L'indissociable histoire de la Vallée d'Illiez et de la contrebande
L’histoire de la Vallée d’Illiez est indissociablement liée à la contrebande. Retour sur ces trafics entre la France et la Suisse dans le cadre de notre série estivale sur les vallées latérales de notre canton.
Il se dit lui-même contrebandier, mais amateur. Raphy Guérin est l’une des mémoires vivantes de la Vallée d’Illiez. Il a d’ailleurs participé au film, sorti en 2019, qui retrace l’histoire de cette vallée. Raphy Guérin a vécu une grande partie de sa vie à l’entrée de la Vallée d’Illiez, sur les bas de la commune de Troistorrents. Mais c’est surtout lors de la saison estivale dans les alpages, qu’il a vu – et toucher de près – la contrebande. «La contrebande qu’on faisait nous, c’était les cigarettes, le tabac, le sel, les sonnettes de vache et les poids de ménage», avoue Raphy Guérin.
«Il y avait des astuces pour trafiquer les jauges à essence»
Raphy Guérin
Tout ce trafic avait lieu sur les alpages, où les familles françaises et suisses se retrouvaient de part et d’autre de la ligne frontalière pour l'estivage. «L’hiver, il y a avait personne dans ces régions-là. L’été, c’était journellement surveillé et contrôlé.» Les douaniers disposaient même d’un refuge au Col des Portes de Culet pour surveiller la frontière franco-suisse. Pour celles et ceux qui jouaient au chat et à la souris avec les douaniers, il fallait éviter de se faire pincer car les conséquences pouvaient être lourdes. «On disait que quelqu’un qui se faisait pincer avec de la marchandise, il devait payer une amende de dix fois la valeur de la marchandise, qui était en plus séquestrée.»

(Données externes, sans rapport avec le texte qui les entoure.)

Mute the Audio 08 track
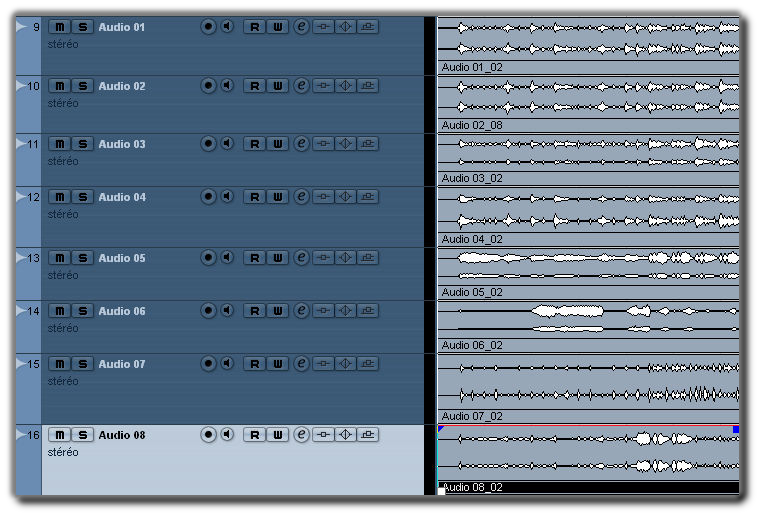Viewport: 765px width, 521px height. pyautogui.click(x=59, y=435)
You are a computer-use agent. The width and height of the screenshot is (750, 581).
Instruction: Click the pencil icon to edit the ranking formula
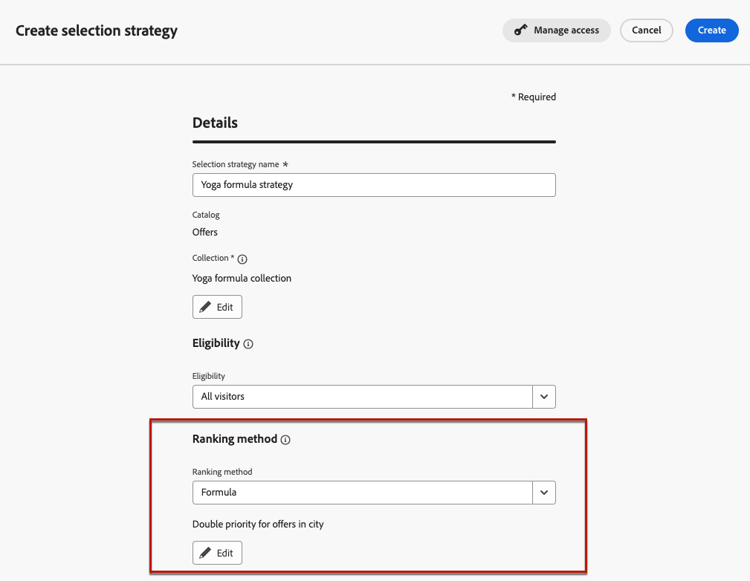click(205, 553)
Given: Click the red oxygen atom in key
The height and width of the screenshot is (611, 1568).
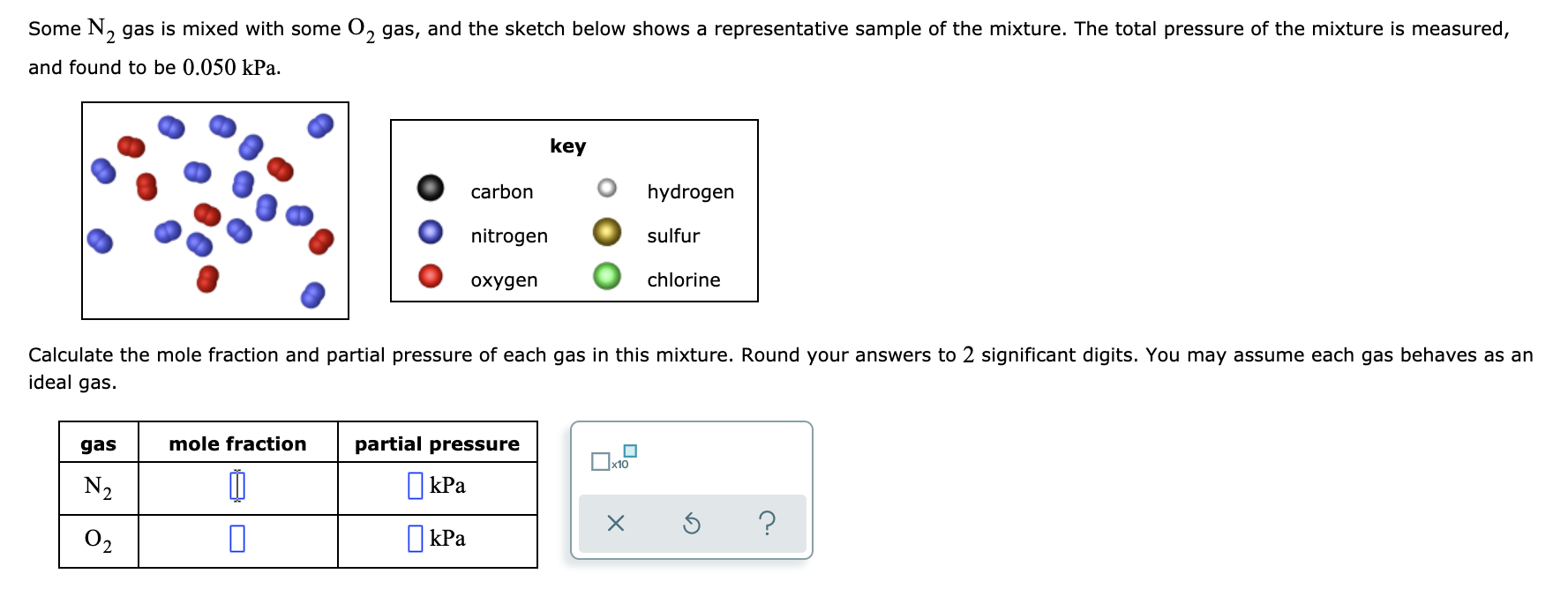Looking at the screenshot, I should click(x=431, y=276).
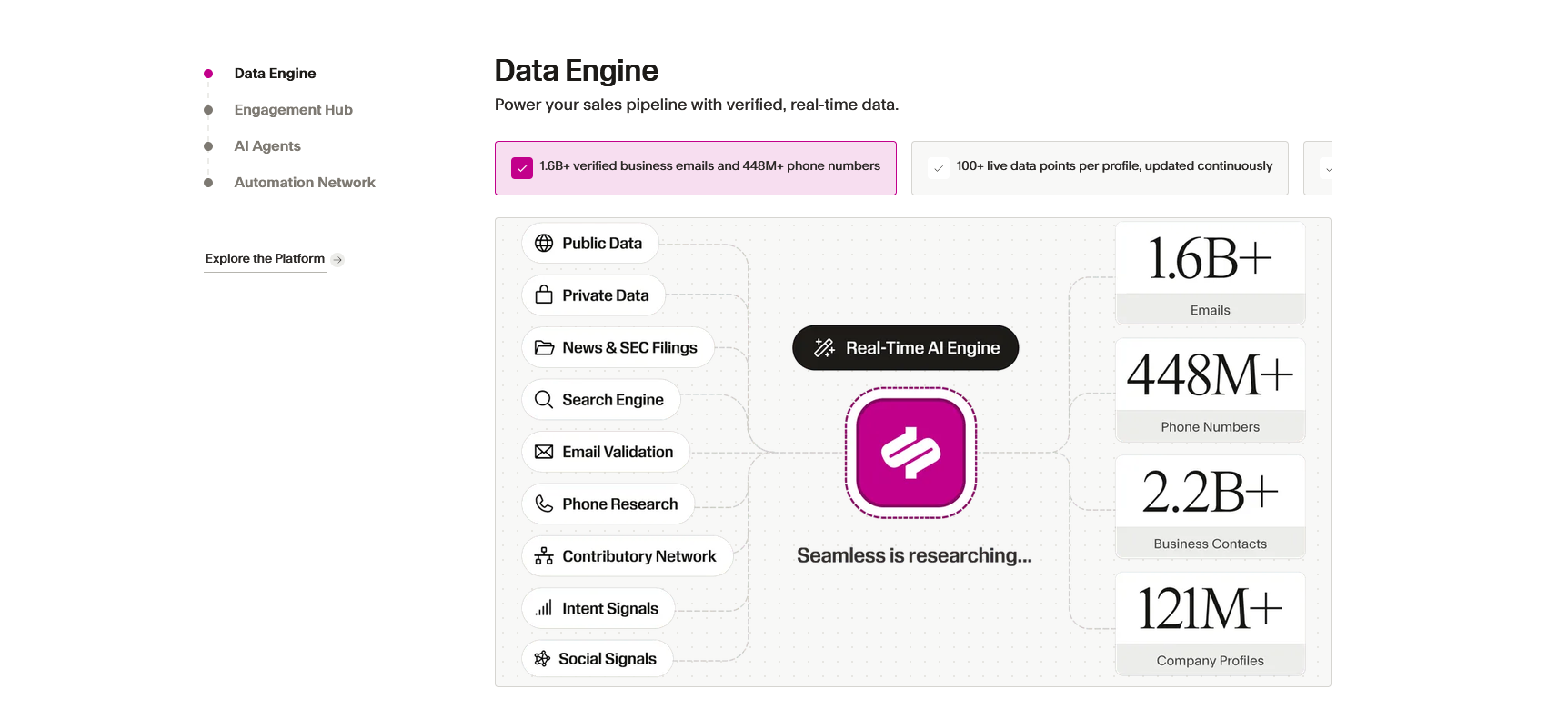1568x709 pixels.
Task: Toggle the checked 1.6B+ verified emails checkbox
Action: 522,168
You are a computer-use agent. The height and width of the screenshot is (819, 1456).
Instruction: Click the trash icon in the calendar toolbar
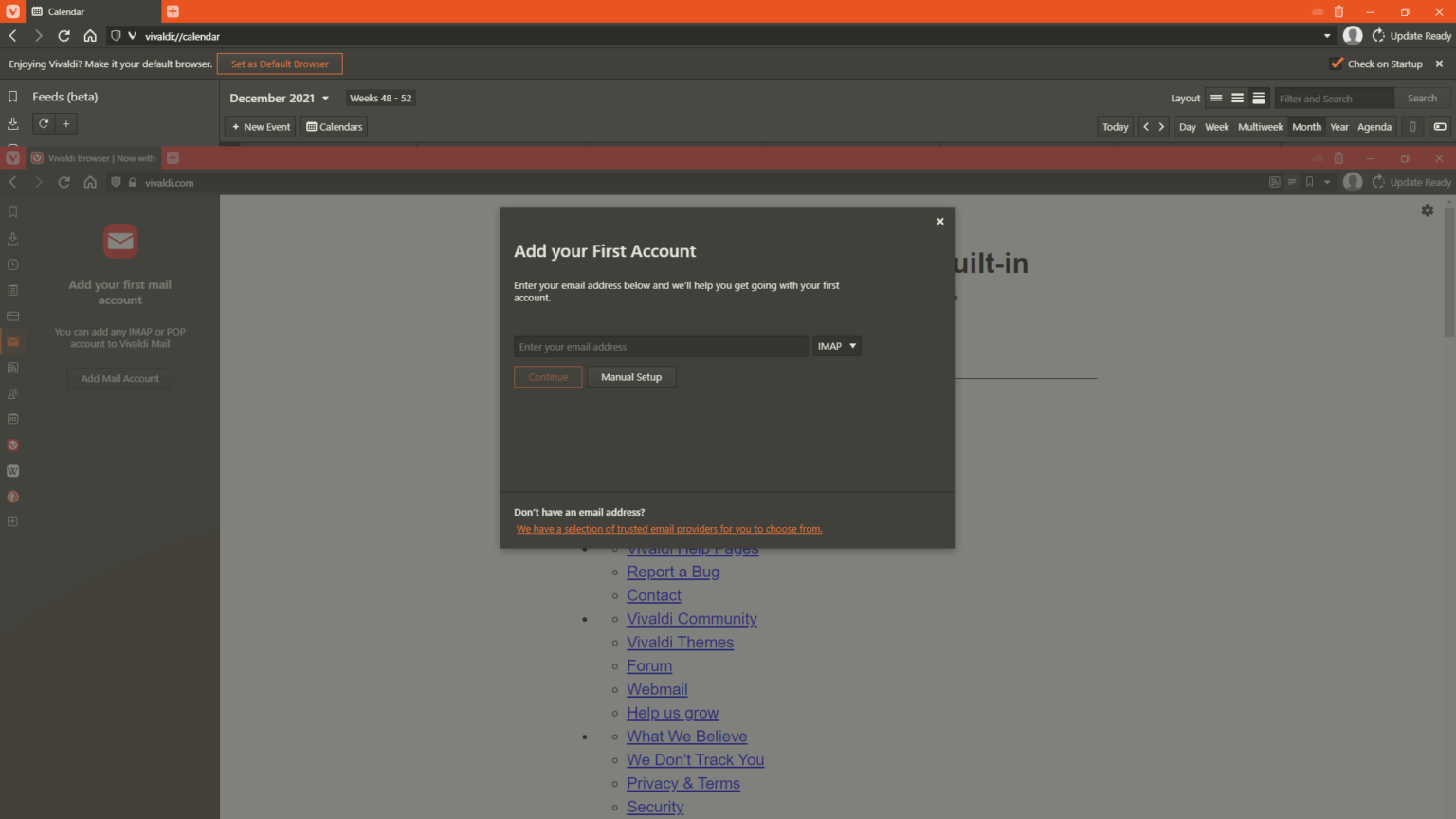(1412, 126)
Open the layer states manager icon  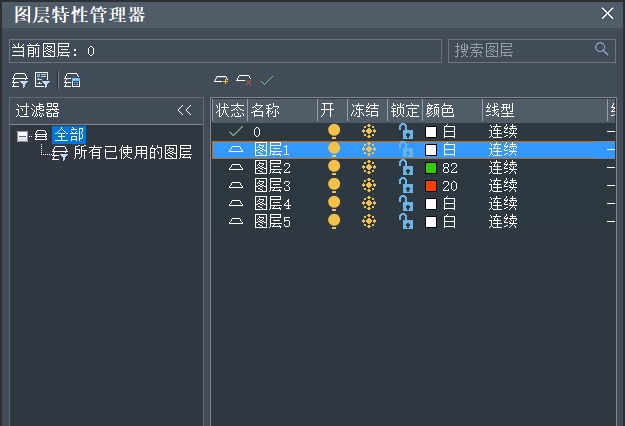click(x=72, y=81)
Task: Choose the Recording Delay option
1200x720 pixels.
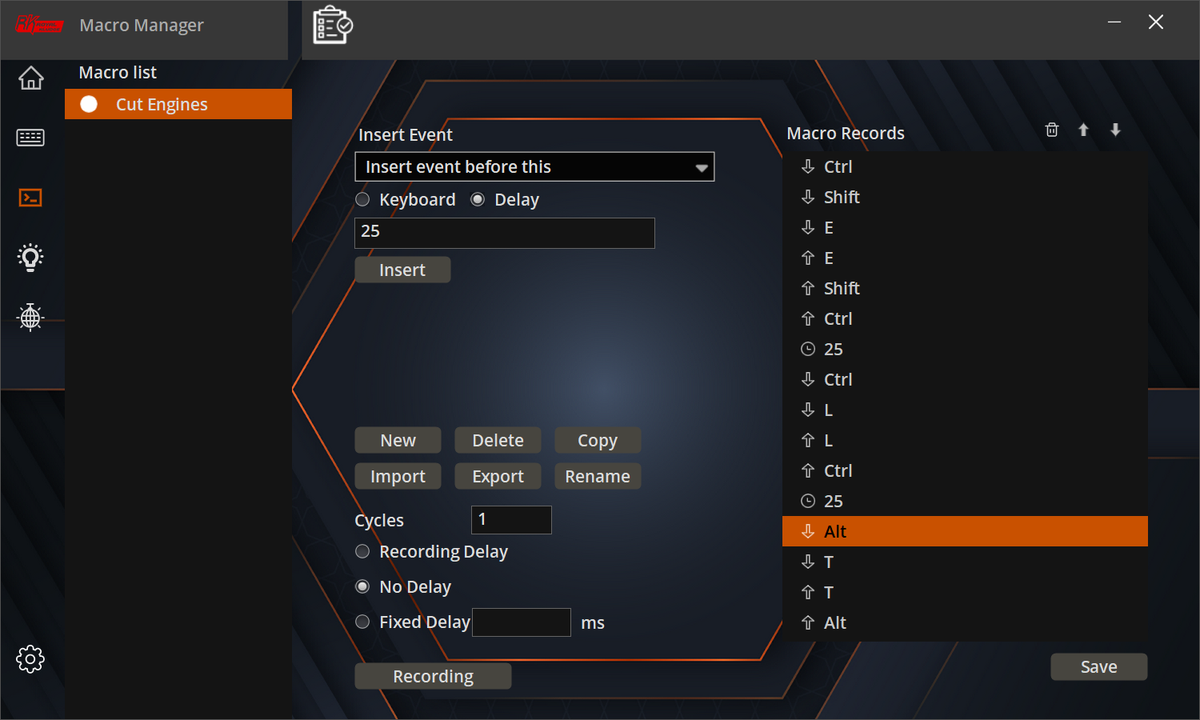Action: pos(363,552)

La contrebande dans les alpages s’est peu à peu estompée avec le temps. Mais une nouvelle forme de trafic a vu le jour avec l’essor de la route et des véhicules individuels. «La station de Morgins dans les années 70 avait cinq stations-service. Elle n’en a plus maintenant. L’essence était importante à l’époque. Il y avait des astuces pour trafiquer les jauges à essence. Un individu qui passait Châtel-Morgins et revenait une heure plus tard, il était sûr d’être contrôlé à son retour.»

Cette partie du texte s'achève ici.